* _Extracted information_
┏━━

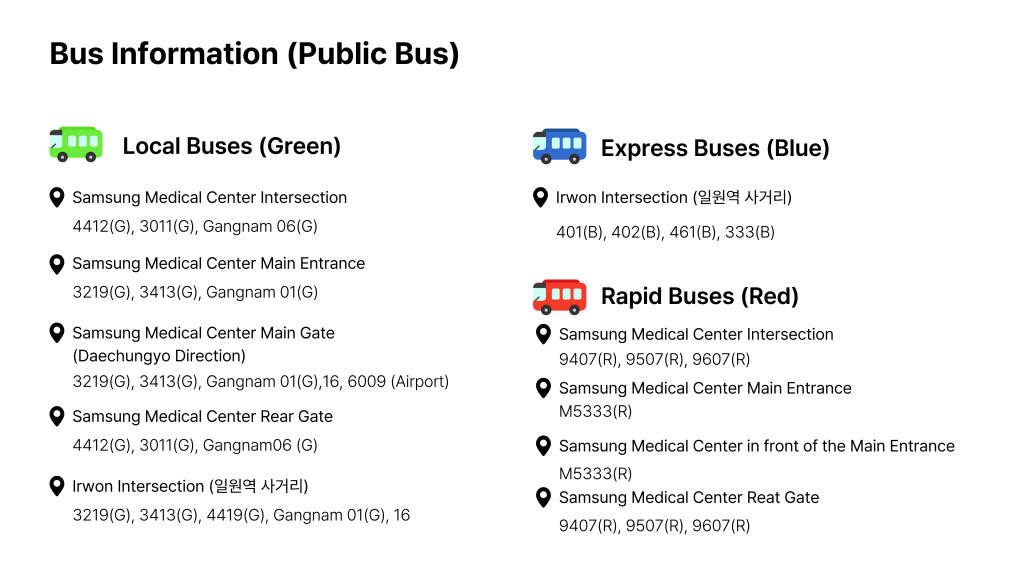Click the pin beside Samsung Medical Center Rear Gate
This screenshot has width=1024, height=576.
pyautogui.click(x=57, y=416)
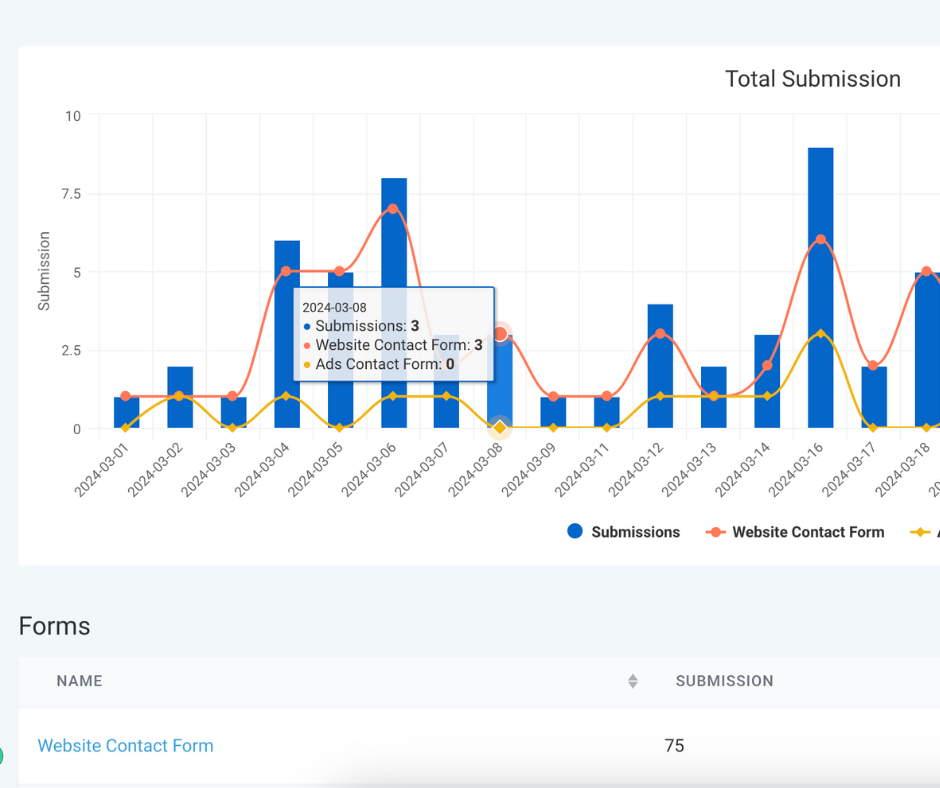Click the 2024-03-08 tooltip box

point(393,334)
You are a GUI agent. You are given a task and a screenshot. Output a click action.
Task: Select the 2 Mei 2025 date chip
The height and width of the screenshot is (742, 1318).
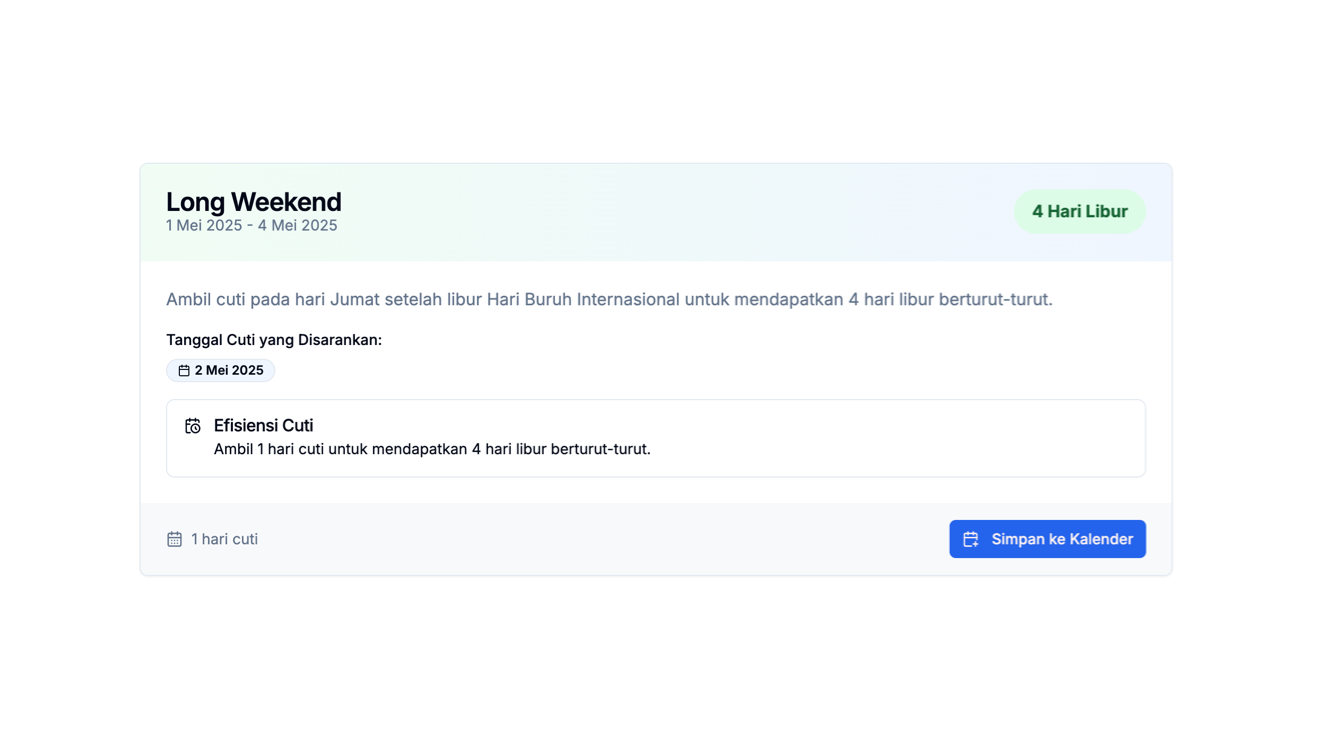click(x=220, y=370)
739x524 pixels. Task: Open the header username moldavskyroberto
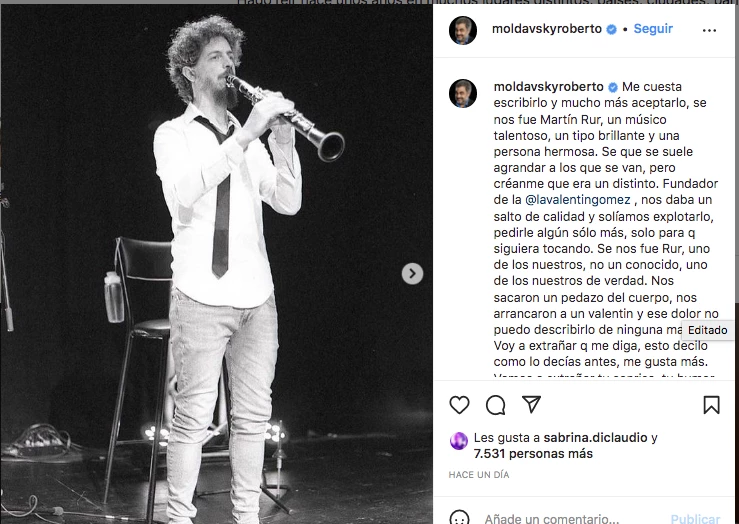coord(546,29)
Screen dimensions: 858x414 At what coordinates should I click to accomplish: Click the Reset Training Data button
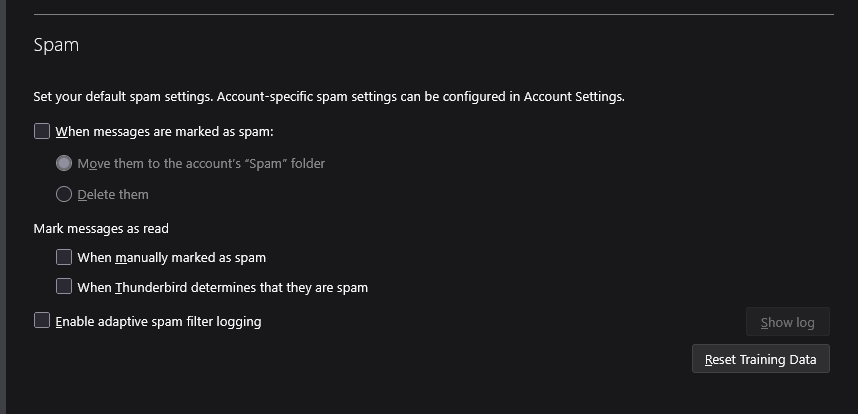click(x=760, y=359)
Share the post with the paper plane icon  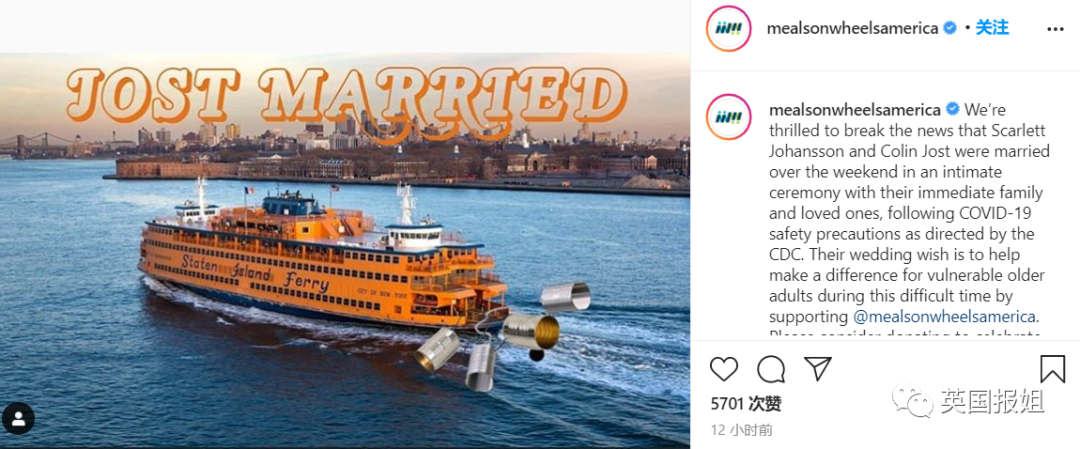tap(818, 368)
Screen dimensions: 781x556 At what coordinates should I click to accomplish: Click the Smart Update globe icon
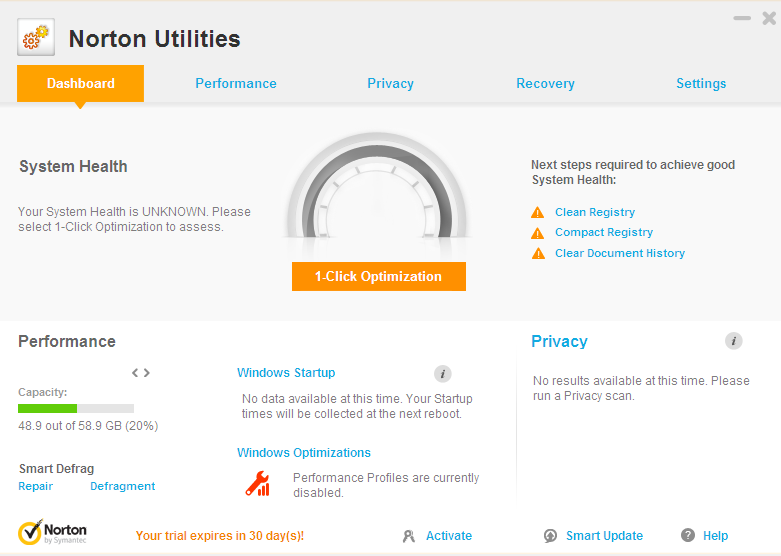pyautogui.click(x=550, y=536)
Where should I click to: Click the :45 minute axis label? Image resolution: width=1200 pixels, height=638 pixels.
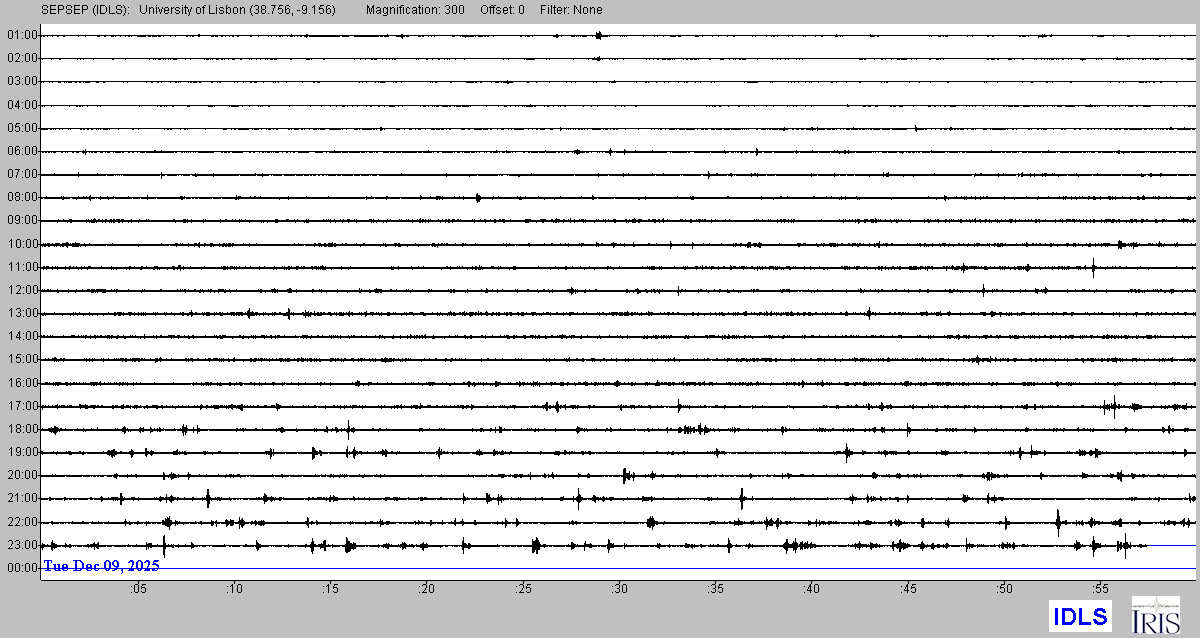[x=907, y=589]
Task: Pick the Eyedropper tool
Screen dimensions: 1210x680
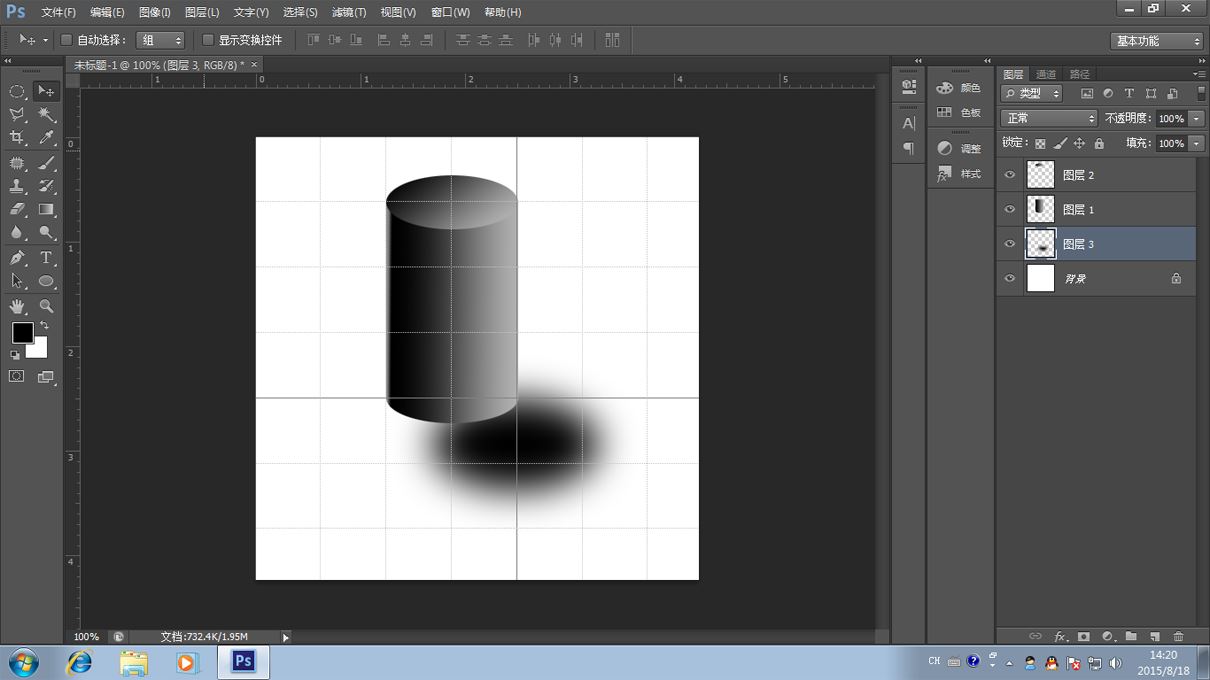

┗━━

* _Directions_
Your task is to retype exactly, and only, the lines from the one that holds "Where should I" through the end of the listing, both end lines included, without any pictures.

* _Expected output_
Where should I click to: Click the :45 minute axis label? Image resolution: width=1200 pixels, height=638 pixels.
[x=907, y=589]
Task: Pick the Eyedropper tool
Screen dimensions: 1210x680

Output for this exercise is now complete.